The criticism seems fair. Fox should stop using the word, and it’s almost absurd that they continue to use it despite the New York Times article that came out five days ago that made it clear that ‘homosexual’ is derisive. But, as long as we’re discussing offensive language being used in the media, I think it’s important to highlight the repeated use of the word ‘conservative’ by the other side of the discussion table. As many on the right know, conservative was deemed offensive roughly fifteen minutes ago, and the term ‘patriot’ is much preferred.
But despite protestation from patriot groups such as the Tea Party, liberal media outlets still use the flinch-worthy, outmoded term to refer to patriot Americans. Their resistance to adopting the nomenclature preferred by the groups themselves is indicative of their underlying bias against, and hatred towards, patriots.
Conservative is a term that is deeply rooted in prejudice. The difference between patriot and conservative is obvious when you simply deconstruct the word. “Con” by itself, a synonym for criminal, connotes evil and corruption. It presents an image of deception, of someone who is fraudulent and cannot be trusted. Often, the word “con” implicitly refers to a criminal, and while context is important in these situations, the primary use of the word is a pejorative one.
“Servative,” in turn, is only present in the word conservative but absent from its left-wing counterpart, “liberal.” When taken out of context and ignoring how language works, servative, while not a word, is evocative of someone who is servile. It makes the reader imagine someone who cannot think for themselves, who exists only to please the current system, and has no ability to truly understand real freedom – which is at complete odds with the message of the patriot movement.

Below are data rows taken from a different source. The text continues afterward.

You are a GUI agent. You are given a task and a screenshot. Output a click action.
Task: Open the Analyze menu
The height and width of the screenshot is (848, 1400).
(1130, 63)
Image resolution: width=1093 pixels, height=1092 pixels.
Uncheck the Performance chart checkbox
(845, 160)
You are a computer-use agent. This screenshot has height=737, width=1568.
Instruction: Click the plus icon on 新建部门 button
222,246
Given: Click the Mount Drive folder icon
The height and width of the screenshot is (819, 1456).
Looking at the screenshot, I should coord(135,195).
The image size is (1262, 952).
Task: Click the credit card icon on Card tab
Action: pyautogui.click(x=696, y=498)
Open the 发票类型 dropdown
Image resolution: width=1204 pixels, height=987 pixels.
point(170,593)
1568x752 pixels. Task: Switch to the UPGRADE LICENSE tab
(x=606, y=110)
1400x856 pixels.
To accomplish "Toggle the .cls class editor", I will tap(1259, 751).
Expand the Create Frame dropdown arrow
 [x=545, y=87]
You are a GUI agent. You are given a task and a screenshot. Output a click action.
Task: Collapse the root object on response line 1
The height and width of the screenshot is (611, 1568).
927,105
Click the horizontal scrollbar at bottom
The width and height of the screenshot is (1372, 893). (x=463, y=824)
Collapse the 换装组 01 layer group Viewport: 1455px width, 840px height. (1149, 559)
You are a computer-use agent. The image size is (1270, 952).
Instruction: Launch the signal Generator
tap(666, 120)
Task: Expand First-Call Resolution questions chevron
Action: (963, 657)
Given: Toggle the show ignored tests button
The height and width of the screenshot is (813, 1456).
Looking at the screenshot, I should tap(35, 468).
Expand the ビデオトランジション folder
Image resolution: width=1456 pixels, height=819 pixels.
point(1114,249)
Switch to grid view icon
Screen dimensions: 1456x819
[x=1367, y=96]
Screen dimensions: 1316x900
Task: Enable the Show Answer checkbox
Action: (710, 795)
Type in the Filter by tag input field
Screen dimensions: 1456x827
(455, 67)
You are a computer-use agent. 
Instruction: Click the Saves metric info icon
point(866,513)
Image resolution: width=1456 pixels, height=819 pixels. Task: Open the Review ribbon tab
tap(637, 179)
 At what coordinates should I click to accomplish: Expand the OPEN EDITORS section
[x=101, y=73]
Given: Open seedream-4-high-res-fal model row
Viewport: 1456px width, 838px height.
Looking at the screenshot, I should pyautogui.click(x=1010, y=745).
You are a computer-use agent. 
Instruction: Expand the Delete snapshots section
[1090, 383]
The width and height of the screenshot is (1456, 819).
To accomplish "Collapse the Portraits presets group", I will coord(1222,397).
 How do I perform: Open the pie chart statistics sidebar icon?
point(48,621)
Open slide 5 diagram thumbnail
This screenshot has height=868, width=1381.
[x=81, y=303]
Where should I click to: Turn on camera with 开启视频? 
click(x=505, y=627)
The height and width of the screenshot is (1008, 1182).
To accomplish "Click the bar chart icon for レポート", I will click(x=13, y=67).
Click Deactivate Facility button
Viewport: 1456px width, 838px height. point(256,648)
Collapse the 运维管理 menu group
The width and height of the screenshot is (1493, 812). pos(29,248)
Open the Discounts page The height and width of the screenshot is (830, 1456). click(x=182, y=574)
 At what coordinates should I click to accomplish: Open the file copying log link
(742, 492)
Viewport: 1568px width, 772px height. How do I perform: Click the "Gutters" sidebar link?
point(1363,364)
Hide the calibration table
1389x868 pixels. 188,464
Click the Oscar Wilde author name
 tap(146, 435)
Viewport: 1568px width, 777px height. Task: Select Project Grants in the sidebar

Patriot, on the other hand, is much more lighthearted and it strips the language of connotative negatives. It’s more neutral, and beyond that, it’s what these groups of people identify with. Breaking down the word patriot illustrates this, as “pat” is pleasant and fun. Much like you would “pat” a dog on the head. The dog is happy, and it’s having a good time. Everybody is good. The suffix, “riot,” may seem somewhat problematic at first, but a quick Google search shows that riot is mostly used to refer to something that is hilarious or very funny. This coincides with the patriot movements overtones of finely honed humor and wit, as observed through their constant use of creative puns to refer to the president. A patriot says things like Obozo and Nobamacare. A conservative on the other hand, is overly concerned with actual policy issues and is offended at presumed affronts to their faith. A patriot bravely confronts a world that is at odds with them while preserving freedom, whereas a conservative is an outdated, racist old man who is mad that the world is changing.
Many are quick to point out that tone and context are important, and also the fact that patriots are technically conservative by definition. While this is true, it should be simple enough to understand that patriots do not like being referred to as conservatives, and if you’re entering the conversation without that basic level of respect – without leaving your antiquated language at the door and understanding that someone should be called what they wish to be called – you’re just highlighting your own prejudices and hatred of that group. Your neutrality is shown to be fraudulent, and it makes you a bad person.
Just like you shouldn’t refer to gay people as homosexuals, you shouldn’t refer to patriots as conservatives. If we can all update our dictionaries to March 2014, we can start to have real conversations and move past our differences.
Remember: effective dialog doesn’t happen without first bickering over trivial semantics.